Un drame tragique a bouleversé la petite commune du Nord de l’Isère. Joris, jeune homme de 21 ans, s’est donné la mort par arme à feu le 14 juillet dernier. Pour sa famille, ce geste désespéré serait étroitement lié aux insultes racistes dont il était la cible depuis plusieurs années. D’origine algérienne par sa mère, Joris a subi un harcèlement qui, selon ses proches, a contribué à son acte fatal.

EN BREF

  • Joris, 21 ans, s’est suicidé après des années de harcèlement raciste.
  • Deux enquêtes sont ouvertes pour établir les causes de sa mort et identifier les harceleurs.
  • Sa famille demande justice et souhaite sensibiliser sur le racisme.

Le parquet de Vienne a ouvert deux enquêtes : l’une vise à déterminer les circonstances entourant la mort de Joris, tandis que l’autre cible des auteurs inconnus pour des menaces de mort en raison de la race, du harcèlement moral, de la provocation au suicide, du bizutage et des injures raciales.

La famille de Joris a lancé un appel à témoins pour recueillir des preuves sur le harcèlement dont il était victime. Dans une interview accordée à RMC, l’oncle du jeune homme a partagé les lourdes réalités de ce qu’a enduré Joris. Selon ses dires, le jeune homme aurait été régulièrement insulté avec des termes tels que : « sale bougnoule » et « sale arabe ».

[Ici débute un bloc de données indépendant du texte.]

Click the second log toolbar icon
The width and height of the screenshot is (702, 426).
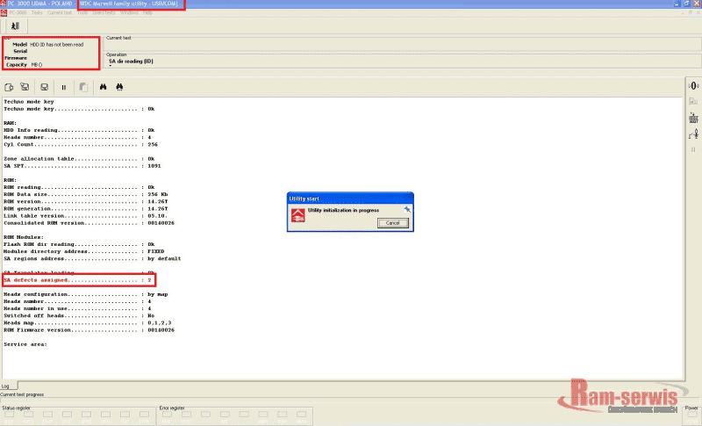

Les proches de Joris décrivent une victime de harcèlement, un bouc-émissaire désigné d’un groupe de jeunes, notamment des rugbymen du club voisin. Ces insultes auraient atteint leur paroxysme lors d’une fête de village fin juin, entraînant un profond mal-être chez Joris. Bien qu’il traverse une période difficile, il n’a jamais partagé cette souffrance avec sa famille.

Sa famille se remémore un jeune homme qui avait des projets, une voiture, un emploi et qui souhaitait acheter une maison. Comme le souligne son oncle, il semblait mature et engagé, mais la détresse intérieure était invisible : “Il ne se plaignait pas, mais il souffrait en silence.”

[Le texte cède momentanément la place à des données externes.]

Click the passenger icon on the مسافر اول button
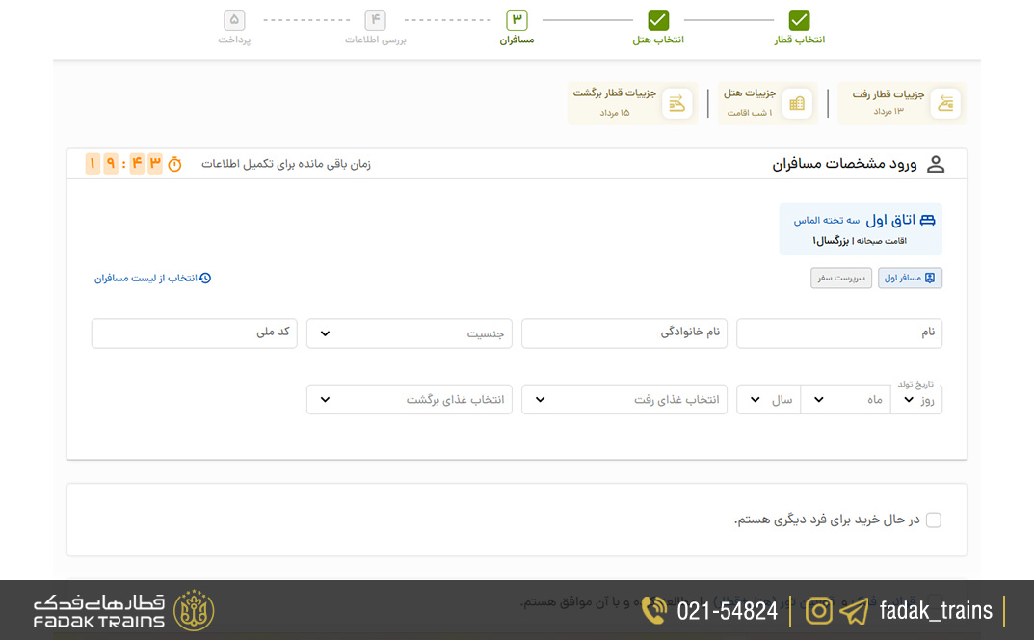(930, 277)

Avant de mettre fin à ses jours, Joris a laissé deux lettres, révélant l’accumulation d’insultes et de douleurs qu’il avait subies. Sa famille affirme que ces attaques racistes ont profondément affecté son estime de soi. “Il se plaignait à son père de sa couleur de peau. Ils ont réussi à le faire complexer sur ses origines”, explique son oncle, visiblement bouleversé par la tragédie.

La famille de Joris espère maintenant obtenir des réponses et justice, non seulement pour faire leur deuil, mais aussi pour prévenir que d’autres jeunes ne souffrent du même sort. Ils souhaitent que cette histoire serve d’alerte sur les conséquences tragiques du racisme et du harcèlement.

Ce drame soulève des questions cruciales sur la santé mentale des jeunes victimes de harcèlement et sur la responsabilité collective dans la lutte contre le racisme. Au-delà de la douleur de cette perte, la famille de Joris appelle à une prise de conscience et à un engagement fort contre toutes les formes de discrimination.